Helping Hands is a local social enterprise project which aims to help Yangon’s street kids and the unemployed by giving them skills and employment in restoring furniture.
The project started in 2009 with just a few people and now it has grown to involve fifty workers, each with their own different background and story.
“I was encouraged to come here by my elder brother when I was 13 years old,” said Myat Kyaw, a nineteen year old who works at Helping Hands.
He added that, “I was just a kid at that time and I came here because it was fun. Sometimes I played with other kids from [Helping Hands] and sometimes we worked together.
I usually came here only at the weekends and summer holidays.”
Sometimes, there are English language classes by foreign volunteers.
“It’s so much fun and I get money even though I don’t need to work much. Sometimes, me and my friends from work go to the zoo or cinema too,” he said.
Myat Kyaw originally quit school because his parents couldn’t afford to send him due to problems with their family business. Then he found focus with the Helping Hands project.
“We have different teams such as polish and painting teams and carpenters.
I started out polishing the furniture,” he said.
Later he was promoted to the painting team but it wasn’t easy – it was difficult to stand the smell so he moved back to the polishing team.
Myat Kyaw has big plans for his future. He is hoping to become a good mechanic at a car workshop because he is interested in learning everything about cars and eventually wants to drive his own car.

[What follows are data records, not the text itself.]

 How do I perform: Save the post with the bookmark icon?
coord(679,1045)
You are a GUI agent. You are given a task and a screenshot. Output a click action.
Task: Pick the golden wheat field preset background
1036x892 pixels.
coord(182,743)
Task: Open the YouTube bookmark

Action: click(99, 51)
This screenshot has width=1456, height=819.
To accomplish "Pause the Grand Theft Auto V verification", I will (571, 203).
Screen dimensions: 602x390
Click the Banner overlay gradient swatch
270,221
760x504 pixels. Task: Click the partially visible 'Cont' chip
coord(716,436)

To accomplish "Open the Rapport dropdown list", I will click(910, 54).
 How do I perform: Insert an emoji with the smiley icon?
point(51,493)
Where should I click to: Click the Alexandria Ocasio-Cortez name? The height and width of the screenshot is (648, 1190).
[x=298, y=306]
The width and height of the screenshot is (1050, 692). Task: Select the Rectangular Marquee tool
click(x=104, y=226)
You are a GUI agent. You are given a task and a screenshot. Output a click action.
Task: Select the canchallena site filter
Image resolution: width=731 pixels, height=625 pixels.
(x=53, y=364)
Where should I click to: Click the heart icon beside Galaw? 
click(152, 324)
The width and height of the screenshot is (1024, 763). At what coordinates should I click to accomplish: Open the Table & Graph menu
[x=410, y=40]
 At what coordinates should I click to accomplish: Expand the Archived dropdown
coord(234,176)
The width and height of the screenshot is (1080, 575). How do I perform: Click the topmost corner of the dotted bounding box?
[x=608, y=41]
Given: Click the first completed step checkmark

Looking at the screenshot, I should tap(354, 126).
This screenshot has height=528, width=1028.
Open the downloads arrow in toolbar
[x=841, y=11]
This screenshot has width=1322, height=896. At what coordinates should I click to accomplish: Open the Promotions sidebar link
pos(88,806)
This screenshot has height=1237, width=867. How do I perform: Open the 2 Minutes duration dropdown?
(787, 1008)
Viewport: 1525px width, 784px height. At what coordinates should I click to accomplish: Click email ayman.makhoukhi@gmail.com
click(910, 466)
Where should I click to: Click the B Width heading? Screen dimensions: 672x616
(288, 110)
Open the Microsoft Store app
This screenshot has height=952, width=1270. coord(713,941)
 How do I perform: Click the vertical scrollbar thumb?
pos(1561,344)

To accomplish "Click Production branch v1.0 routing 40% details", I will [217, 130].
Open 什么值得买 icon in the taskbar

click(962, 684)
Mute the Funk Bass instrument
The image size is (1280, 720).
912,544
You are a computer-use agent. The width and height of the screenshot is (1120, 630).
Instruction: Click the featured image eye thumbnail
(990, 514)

“My brother was working like me at Helping Hands when he got a good connection and now he’s working in a good job at a German car workshop here in Yangon. So I am also hoping to reach a next new level for my life through this work,” Myat Kyaw said.
“This project is really good and it guides me to have a future dream. It gives me work experience, friends and English skills.”
U Ba Thaw, the Project Manager at Helping Hands agrees with Myat Kyaw. He has also been working there for about ten years.
“Actually, I was a driver before and then became interested in this project. My boss likes me to work for Helping Hands because I can manage sales very well,” he said.
His duty focuses on furniture sales and he is happy in his work and gets satisfaction from his job.
“There are no major difficulties or problems working with street kids. We just need to have patience and be polite with them. That’s all,” he added.
Every Saturday, Helping Hands has an open day at their workshop on Ngar Htat Gyi Pagoda Road when they sell their products to customers. Both local and foreigners are interested in their pieces of furniture.
“We need to make money every week because we have to pay workers fees every week. We also serve them daily food, so we need money for that too,” he said.
The project gets old and unused furniture from all over Myanmar through their supplier. The team then works on the furniture to recondition it and restore its original beauty. Furniture available includes chairs, desks, tables, traditional Myanmar chests, cabinets and other furniture for the living room and everywhere in the house.
To buy a piece of furniture, you need to go to the showroom and discuss with the sales team. After negotiating the price they will write your name on the items that you bought. Customers need to pay an advance payment and helping Hands will deliver the furniture within three or four weeks.
Helping Hands is located in the compound of the home of the project founder who is no longer involved in the project although she still allows them to operate from her garden. It is located on Ngar Htet Gyi Pagoda Road in Bahan Township.